O secretário-geral do PCP considerou hoje que a moção de censura que apresentou foi chumbada, mas «quem saiu mais fraco» foi o Executivo, um «Governo do passado» que já «não tem legitimidade» nem «base de apoio social», noticia a Lusa.

Sublinhando que após um ano e meio de governação, marcada pela aplicação do acordo assinado com os credores internacionais, «todos os problemas do país estão a assumir uma dimensão ameaçadora e trágica para o país» e o recente anúncio de «novo colossal confisco» confirma «o falhanço total do Governo», Jerónimo de Sousa defendeu que a moção de censura que o PCP apresentou na quinta-feira passada no Parlamento se «justificou plenamente» e se «tornou imperiosa a necessidade de afirmar a urgência de pôr fim a este rumo de ruína» e de exigir «uma alternativa».

«A moção de censura do PCP foi chumbada, mas apesar disso quem saiu mais fraco foi o Governo e quem saiu mais forte foi a luta contra a sua política e a exigência da necessidade de uma alternativa», afirmou, durante a abertura das Jornadas Parlamentares do PCP, que decorrem em Beja até domingo.

«O que neste debate ficou claro é que este Governo é um Governo do passado, mas que quer sobreviver a todo o custo para consumar um programa brutal de austeridade que é de facto de usurpação dos direitos dos trabalhadores, das populações e dos recursos do país», acrescentou.

Para Jerónimo de Sousa, o Governo executa um programa, «em nome do capital», «numa espécie de fuga para a frente», e quer fazer do próximo Orçamento do Estado «uma arma de arremesso mortífera» para os portugueses com «o aumento brutal de impostos, o aumento brutal do IMI», os «cortes» nas áreas sociais, «o ataque» ao poder local e «o desmedido programa de privatizações».

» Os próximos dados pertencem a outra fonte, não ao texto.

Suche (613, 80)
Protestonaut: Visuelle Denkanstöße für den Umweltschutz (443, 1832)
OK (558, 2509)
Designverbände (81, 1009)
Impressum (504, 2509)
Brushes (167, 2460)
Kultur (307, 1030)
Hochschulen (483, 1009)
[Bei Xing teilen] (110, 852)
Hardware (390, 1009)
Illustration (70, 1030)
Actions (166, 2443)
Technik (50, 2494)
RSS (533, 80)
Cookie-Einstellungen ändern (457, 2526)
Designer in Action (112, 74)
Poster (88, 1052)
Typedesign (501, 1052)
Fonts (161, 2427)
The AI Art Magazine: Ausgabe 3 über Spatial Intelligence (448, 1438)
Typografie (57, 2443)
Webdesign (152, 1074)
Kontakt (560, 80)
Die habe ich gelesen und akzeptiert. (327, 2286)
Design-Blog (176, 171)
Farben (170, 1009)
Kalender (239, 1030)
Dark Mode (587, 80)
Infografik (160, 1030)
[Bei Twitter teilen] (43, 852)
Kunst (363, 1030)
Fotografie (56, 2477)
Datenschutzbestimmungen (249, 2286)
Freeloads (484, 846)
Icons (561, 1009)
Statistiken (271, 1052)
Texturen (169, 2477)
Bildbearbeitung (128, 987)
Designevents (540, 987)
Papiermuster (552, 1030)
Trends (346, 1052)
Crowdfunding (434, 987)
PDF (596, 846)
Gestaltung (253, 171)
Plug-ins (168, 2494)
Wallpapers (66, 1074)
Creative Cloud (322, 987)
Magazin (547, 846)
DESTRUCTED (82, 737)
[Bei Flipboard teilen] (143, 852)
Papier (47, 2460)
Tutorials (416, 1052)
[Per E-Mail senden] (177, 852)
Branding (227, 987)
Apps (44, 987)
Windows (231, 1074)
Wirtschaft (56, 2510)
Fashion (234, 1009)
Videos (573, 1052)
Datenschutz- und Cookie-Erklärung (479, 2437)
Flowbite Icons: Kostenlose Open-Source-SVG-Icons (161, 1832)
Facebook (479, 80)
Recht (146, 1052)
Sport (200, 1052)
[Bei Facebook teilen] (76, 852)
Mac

«O atual Governo não tem legitimidade política nem base de apoio social para continuar a tomar decisões dessa envergadura», afirmou, sublinhando que Portugal vive um momento «em que se levanta e cresce a luta e o protesto» do povo contra o Governo, que está crescentemente isolado» e se comporta como um «poder acossado», como ficou patente nas cerimónias do 5 de Outubro.